BankThink

Yes, the Interchange Fee Battle Is Over

The long-running dispute between the retail industry and the payment card industry over fees for accepting electronic payments is finally over. A recent litigation settlement ends a fight about money and relieves Congress of the task of sorting through a wide range of arcane commercial customs and practices. Perhaps most importantly, the settlement also provides a model for resolving future disputes, particularly between determined and well-funded adversaries.

A little background will help illustrate this point. The credit card was originally a retailer invention designed for use with a particular merchant. To this day, any business can issue cards under state law or through a federally chartered credit card bank. Over time, banks started to issue cards and eventually developed national networks. As these networks became ubiquitous, retailers gradually sold off their costly credit card portfolios, and their attendant risks, to banks.

The national credit card systems are interdependent, interconnected cost-sharing arrangements funded by three revenue streams: interest and card fees paid by consumers and interchange fees paid by merchants. Retailers enjoy all the benefits of the system, especially how it increases sales and shifts repayment risks, but they became unhappy with their share of the costs, rules such as "honor all cards" and prohibitions on checkout fees. Over the last three decades, they challenged the networks and banks three times with antitrust litigation and were unsuccessful on each occasion.

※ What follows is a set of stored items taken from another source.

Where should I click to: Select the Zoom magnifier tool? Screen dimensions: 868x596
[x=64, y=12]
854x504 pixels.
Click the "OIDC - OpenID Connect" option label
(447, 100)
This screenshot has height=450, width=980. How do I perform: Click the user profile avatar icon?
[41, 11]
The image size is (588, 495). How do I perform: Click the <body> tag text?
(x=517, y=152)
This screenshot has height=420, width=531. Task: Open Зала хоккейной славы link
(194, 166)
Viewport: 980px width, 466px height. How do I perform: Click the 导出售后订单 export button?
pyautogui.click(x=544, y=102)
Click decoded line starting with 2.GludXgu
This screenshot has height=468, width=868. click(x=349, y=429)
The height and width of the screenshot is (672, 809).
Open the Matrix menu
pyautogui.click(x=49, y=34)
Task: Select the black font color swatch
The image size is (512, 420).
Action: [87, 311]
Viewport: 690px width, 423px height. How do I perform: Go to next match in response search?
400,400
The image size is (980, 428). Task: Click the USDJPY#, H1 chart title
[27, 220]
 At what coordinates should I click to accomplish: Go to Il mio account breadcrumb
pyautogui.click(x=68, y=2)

In 2004, another effort known as the "Wal-Mart case" settled, resulting in a $3 billion payout and practice changes relating to PIN vs. signature debit. Perhaps encouraged by this, retailers went back the following year for more, commencing one of the largest antitrust class actions in the world, initially covering debit and credit. On the side, they also began a massive lobbying campaign to have Congress impose price controls on interchange fees.

Court battles require tremendous resources and they introduce substantial business uncertainty. Finality is one of the goals of this type of litigation. The judge in the Wal-Mart case also presided over the new lawsuit and appeared determined to implement a process that provided a more comprehensive and lasting solution to this dispute. He succeeded in the specific case, but the larger success was the creation of a template for future large-scale commercial disputes.

There are no shortcuts in such a process and the court system took great pains to ensure all evidence was closely reviewed and the parties and experts were heard. Over seven years, 43 separate cases were consolidated; over 200 attorneys from over 90 law firms participated; 139 parties were named and the potential class was stated as "millions of merchants." All told, merchant plaintiffs reviewed over 50 million pages of documents produced in the litigation and participated in more than 400 depositions.

In the end, the merchants received monetary damages valued at $7.25 billion along with market and competition changes in the form of buying groups and the ability to charge checkout fees to cover card acceptance costs. All parties also agreed the remedies fully redress "any and all antitrust and other competitive issues" and are designed to allow the payment card market to "function competitively in the future, and for the purpose of putting to rest all controversies."

Simply stated, the merchant plaintiffs agreed the settlement resolves all past disputes and establishes a system that will govern the payment system in the future. After a long, thorough and arduous process, nothing remains for Congress, or anyone else, to address.

As in virtually all disputes of this magnitude, some will criticize the settlement based on their own motivations. All signatories, including the merchant class representative, have approved this final and binding agreement. It is time to recognize that through this process, no retailer small or large was barred from directly participating, either through their associations or as a named plaintiff. The process worked and this dispute is over, whatever a few holdouts may say.

In the end, the system may have taken a great deal of time and consumed tremendous resources, but there are few precedents to which it can compare. Had it stopped short of finality or left the future open for endless court and legislative battles, the settlement might have been termed a pyrrhic victory. Fortunately, it did not and the global network that constitutes a critical part of the world economy, fostering internet commerce and many other commercial advances, will remain as stable as it is vital — a very good thing for all of us.  

Jeffrey A. Tassey is executive director of the Electronic Payments Coalition.